Quebrar o eterno retorno

A mentalidade geral continua a não olhar para as mulheres como indivíduos

Tenho o privilégio de viver numa época em que vi e senti o desenrolar de várias revoluções, desde políticas, como o 25 de Abril, até civilizacionais, como a de reconhecimento de direitos individuais. Esta beneficiou de forma radical a vida das mulheres e o seu papel social e foi possível com a individualização de papéis sociais, conceptualizada por Zigmunt Bauman como o nascimento da “sociedade líquida” e também explicada pelo reconhecimento da diversidade em Judith Butler. Nessa evolução, teve papel determinante a luta dos feminismos, mesmo quando não se consideram como tal. E provocou, por seu lado, transformações no próprio feminismo. Nomeadamente pela afirmação do movimento queer a partir do final dos anos 80 do século XX.

O respeito pelos direitos das mulheres, como por todos os direitos humanos, é hoje um princípio e um valor estruturante das democracias. Prova disso foram as celebrações do Dia da Mulher em Portugal, a nível institucional, na sociedade civil e na comunicação social. Podemos dizer que os feminismos chegaram ao mainstream. Fizeram-no mesmo em todas as correntes ideológicas, as quais, todas elas, têm hoje um discurso sobre os direitos das mulheres. Mesmo que seja para defender o direito das mulheres a ficarem em casa, terem filhos e criá-los, o que de facto pode ser visto como um direito, se for uma escolha assumida pela própria em consciência.

Os movimentos de luta por direitos individuais das mulheres em interacção com o seu reconhecimento legal pelos Estados tornaram o tema um assunto que domina o mainstream. Como se hoje fosse quase uma vergonha negar os direitos das mulheres, pelo menos alguns deles. Passaram mesmo a ser um produto da sociedade de consumo.

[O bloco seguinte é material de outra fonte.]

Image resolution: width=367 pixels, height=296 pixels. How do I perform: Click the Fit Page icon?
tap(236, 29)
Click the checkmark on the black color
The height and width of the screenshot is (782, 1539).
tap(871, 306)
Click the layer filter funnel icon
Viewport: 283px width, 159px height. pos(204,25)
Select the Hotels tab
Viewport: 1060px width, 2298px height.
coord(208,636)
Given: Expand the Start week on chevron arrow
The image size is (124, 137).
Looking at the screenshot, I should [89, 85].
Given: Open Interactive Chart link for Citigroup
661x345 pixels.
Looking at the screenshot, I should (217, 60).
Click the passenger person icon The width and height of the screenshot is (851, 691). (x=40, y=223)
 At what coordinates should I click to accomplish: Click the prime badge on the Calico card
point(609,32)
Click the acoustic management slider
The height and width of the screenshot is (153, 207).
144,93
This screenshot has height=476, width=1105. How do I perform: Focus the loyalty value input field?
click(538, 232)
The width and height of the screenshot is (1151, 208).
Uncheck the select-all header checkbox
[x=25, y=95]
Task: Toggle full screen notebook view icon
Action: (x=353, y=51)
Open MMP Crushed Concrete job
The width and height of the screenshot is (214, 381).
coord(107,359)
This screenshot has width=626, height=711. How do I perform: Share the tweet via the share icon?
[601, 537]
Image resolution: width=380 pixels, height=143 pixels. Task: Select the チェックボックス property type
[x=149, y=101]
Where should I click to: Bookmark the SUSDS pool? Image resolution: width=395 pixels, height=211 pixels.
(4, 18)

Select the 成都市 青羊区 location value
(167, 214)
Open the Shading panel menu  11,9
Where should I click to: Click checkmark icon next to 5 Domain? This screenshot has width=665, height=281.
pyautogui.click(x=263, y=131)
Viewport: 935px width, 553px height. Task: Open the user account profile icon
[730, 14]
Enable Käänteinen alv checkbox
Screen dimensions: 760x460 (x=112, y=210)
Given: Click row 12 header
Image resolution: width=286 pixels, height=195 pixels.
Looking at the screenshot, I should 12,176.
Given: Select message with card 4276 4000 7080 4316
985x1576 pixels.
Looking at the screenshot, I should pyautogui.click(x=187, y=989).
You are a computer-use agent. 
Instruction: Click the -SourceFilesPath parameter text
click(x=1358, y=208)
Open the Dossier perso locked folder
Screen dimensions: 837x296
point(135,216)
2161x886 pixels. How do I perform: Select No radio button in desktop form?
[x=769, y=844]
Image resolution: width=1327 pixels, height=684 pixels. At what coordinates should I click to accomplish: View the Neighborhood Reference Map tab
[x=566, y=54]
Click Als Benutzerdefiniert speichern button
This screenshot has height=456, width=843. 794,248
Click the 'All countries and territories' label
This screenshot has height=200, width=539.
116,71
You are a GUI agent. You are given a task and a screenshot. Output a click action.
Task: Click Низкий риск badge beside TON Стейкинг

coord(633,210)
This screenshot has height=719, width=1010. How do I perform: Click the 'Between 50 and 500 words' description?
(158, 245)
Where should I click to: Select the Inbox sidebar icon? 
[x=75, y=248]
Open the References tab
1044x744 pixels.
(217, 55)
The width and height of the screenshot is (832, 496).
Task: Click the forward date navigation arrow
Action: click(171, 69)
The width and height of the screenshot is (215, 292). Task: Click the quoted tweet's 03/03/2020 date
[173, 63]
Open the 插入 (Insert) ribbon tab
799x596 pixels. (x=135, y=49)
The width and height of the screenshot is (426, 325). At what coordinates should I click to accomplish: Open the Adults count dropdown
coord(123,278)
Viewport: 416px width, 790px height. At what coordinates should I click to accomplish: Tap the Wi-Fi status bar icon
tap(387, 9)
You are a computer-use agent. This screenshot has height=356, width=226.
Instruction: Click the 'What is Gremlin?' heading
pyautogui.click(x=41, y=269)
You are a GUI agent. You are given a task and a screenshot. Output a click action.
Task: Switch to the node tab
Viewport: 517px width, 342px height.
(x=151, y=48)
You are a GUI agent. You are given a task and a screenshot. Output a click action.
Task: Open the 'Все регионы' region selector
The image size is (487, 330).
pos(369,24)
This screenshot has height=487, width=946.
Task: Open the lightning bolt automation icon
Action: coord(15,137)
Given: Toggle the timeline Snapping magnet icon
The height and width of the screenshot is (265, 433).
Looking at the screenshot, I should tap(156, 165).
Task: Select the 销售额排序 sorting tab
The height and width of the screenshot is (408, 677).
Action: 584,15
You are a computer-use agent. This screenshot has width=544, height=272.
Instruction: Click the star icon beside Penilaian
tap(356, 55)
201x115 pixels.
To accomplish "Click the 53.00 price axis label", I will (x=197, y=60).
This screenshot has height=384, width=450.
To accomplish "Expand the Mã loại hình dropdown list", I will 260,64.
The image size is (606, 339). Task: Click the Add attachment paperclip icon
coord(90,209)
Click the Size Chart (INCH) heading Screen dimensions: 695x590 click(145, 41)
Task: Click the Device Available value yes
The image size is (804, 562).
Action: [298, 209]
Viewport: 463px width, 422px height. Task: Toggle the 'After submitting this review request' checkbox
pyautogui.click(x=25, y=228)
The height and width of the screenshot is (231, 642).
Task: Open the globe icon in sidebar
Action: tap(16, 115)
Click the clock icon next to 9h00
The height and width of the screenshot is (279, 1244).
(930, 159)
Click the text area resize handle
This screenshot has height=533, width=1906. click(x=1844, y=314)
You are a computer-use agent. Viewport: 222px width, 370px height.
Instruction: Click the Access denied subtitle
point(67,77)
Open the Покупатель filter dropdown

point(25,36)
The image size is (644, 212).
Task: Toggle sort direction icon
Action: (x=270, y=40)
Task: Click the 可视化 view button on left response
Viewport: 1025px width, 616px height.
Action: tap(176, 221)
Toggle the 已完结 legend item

A questão é saber o que são hoje direitos das mulheres, quando o mundo muda a uma velocidade voraz, quando os conceitos de trabalho e de produção evoluem para formas ainda desconhecidas. Faz sentido falar em direitos das mulheres ou tão-só em direitos individuais, em direitos das pessoas? O que são hoje os direitos das mulheres? Paridade política, igualdade salarial ou carreira são problemas de um velho mundo? Num país como Portugal, não estão resolvidos do ponto de vista prático. Estarão ultrapassados do ponto de vista teórico? Será que a admissão ao nível discursivo — nem que seja por vergonha — do direito das mulheres enquanto indivíduos a ter direitos é suficiente para que a prazo e no concreto sejam adquiridos? Será que o iluminista conceito de progresso é verdadeiro?

Temo que não, pois creio que todos os direitos humanos — e friso todos — não estão resolvidos. Mais. Considero que todos os direitos humanos, todos os direitos das pessoas são frágeis. Enquanto temas estruturantes das democracias, tal como as conceptualizamos hoje, os direitos adquiridos pelas mulheres são frágeis e podem regredir. Não um linear regresso ao passado, mas uma evolução para sistemas sociais autoritários, ainda que sob forma aparentemente democrática, como, aliás, já se ensaia em alguns países europeus em relação a alguns direitos humanos.

Não só porque estou convencida de que muito do que hoje são direitos adquiridos na lei podem deixar de o ser igualmente por lei. Mas também porque a mentalidade geral das sociedades ocidentais e democráticas — aquelas em que há maior reconhecimento de direitos individuais — continua a não olhar para as mulheres como indivíduos. As nossas sociedades continuam a ver as mulheres como mães, em função da sua inserção na família e como pilar estruturante desta.

Não nego a diferença biológica e a capacidade de gerar um feto que as mulheres — ou a maioria das mulheres — têm. A questão é que a condição biológica — que é real e inegável — continua a ser vista como determinante e condicionante do reconhecimento de direitos às mulheres. E este tem surgido sempre sob a forma de um eterno retorno, ainda que modernizado e actualizado, ao mito do papel natural de mãe. Será que nas revoluções a que a minha vida me dá o privilégio de viver ainda verei quebrar o eterno retorno ao conceito de mulher/mãe?